• **FONTE**
>>>>>

# Iniciando

In [None]:
from sklearn.linear_model import RidgeClassifier
from sklearn import preprocessing
import pandas as pd

In [None]:
data = pd.DataFrame([[5.0, 600, 'Cerveja'], 
                     [4.5, 585, 'Cerveja'], 
                     [13.0, 690, 'Vinho'], 
                     [12.0, 710, 'Vinho']], 
                    columns = ['Teor Alcoólico', 'Comprimento de Onda', 'Bebida'])
data.head()

In [None]:
x_true = data[['Teor Alcoólico', 'Comprimento de Onda']]
y_true = data['Bebida']

In [None]:
le = preprocessing.LabelEncoder()
y_true = le.fit_transform(y_true)

In [None]:
clf = RidgeClassifier()
clf.fit(x_true, y_true)

In [None]:
x_test = [[4.3, 590]]
pred = le.inverse_transform(clf.predict(x_test))
print(pred)

<<<<<

• **MATERIAL**
>>>>>

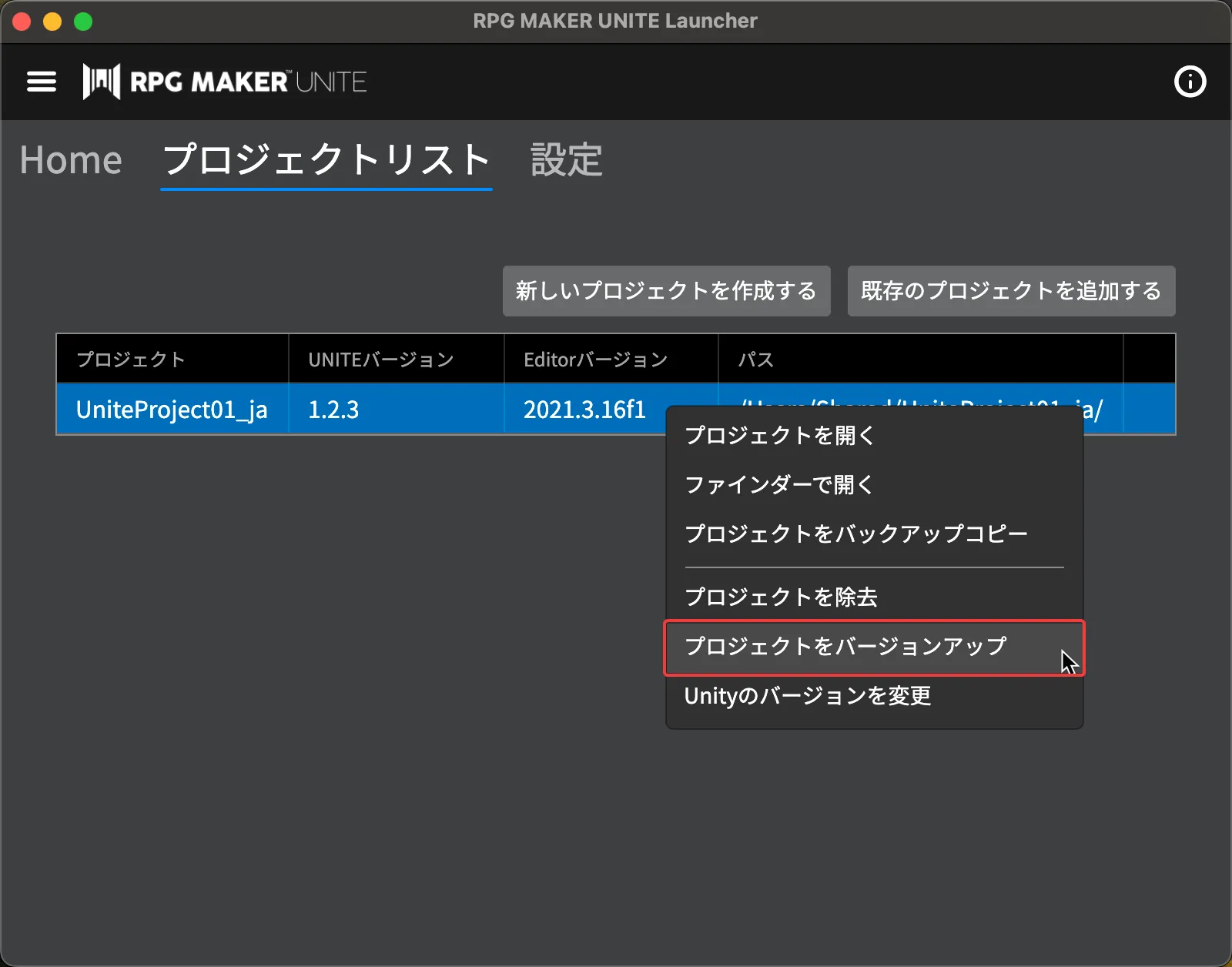Select プロジェクトを除去 in the context menu
The width and height of the screenshot is (1232, 967).
point(781,597)
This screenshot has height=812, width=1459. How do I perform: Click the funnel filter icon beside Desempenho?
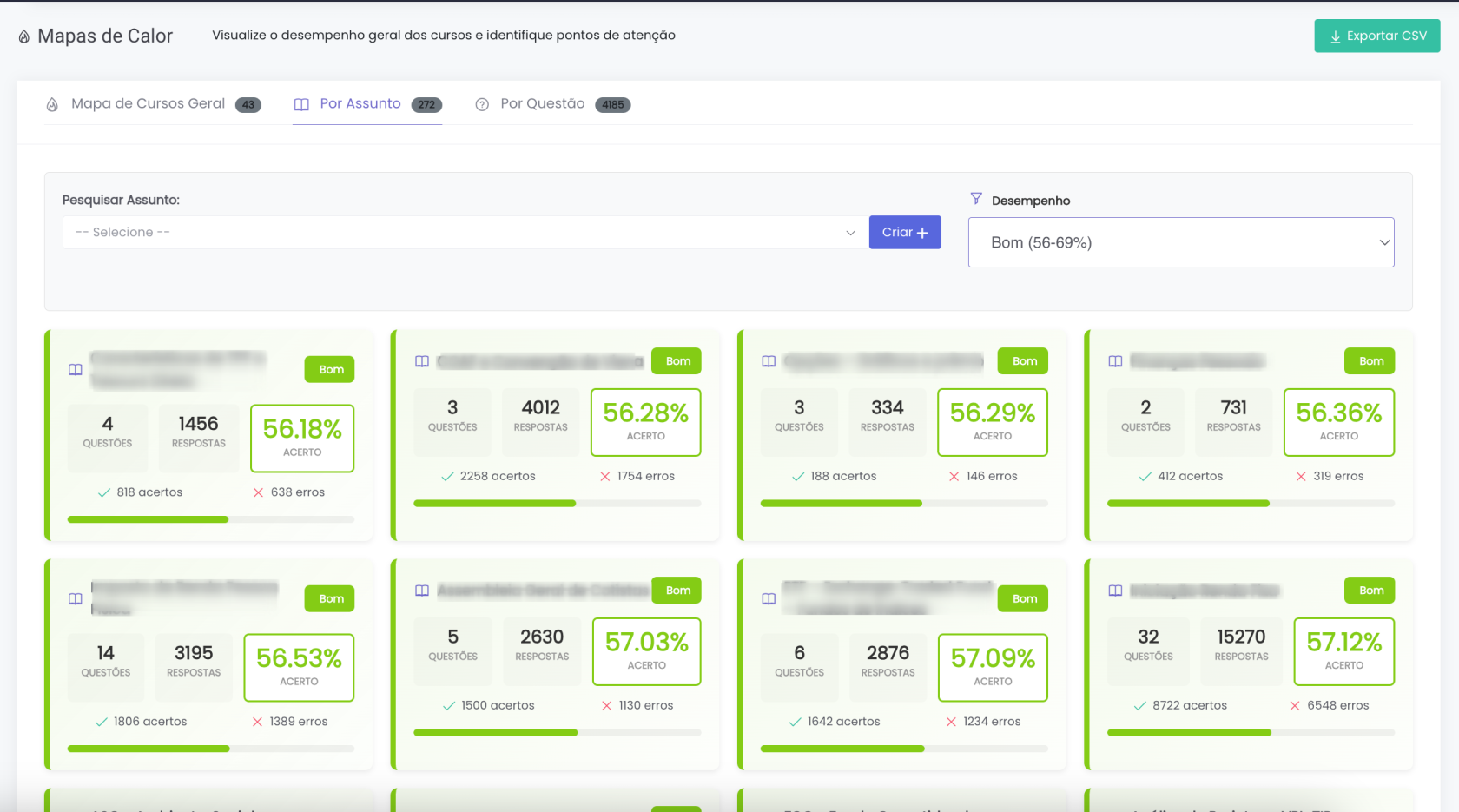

<<<<<

• **TAREFA A REALIZAR**
Reescreva o trecho do texto sobre a classificação de bebidas desde "y_true = le.fit_transform(y_true)" até "pred = le.inverse_transform(clf.predict(x_test))", inclusive, substituindo "clf" por "modelo".

• **RESPOSTA ESCRITA**
y_true = le.fit_transform(y_true)

In [None]:
modelo = RidgeClassifier()
modelo.fit(x_true, y_true)

In [None]:
x_test = [[4.3, 590]]
pred = le.inverse_transform(modelo.predict(x_test))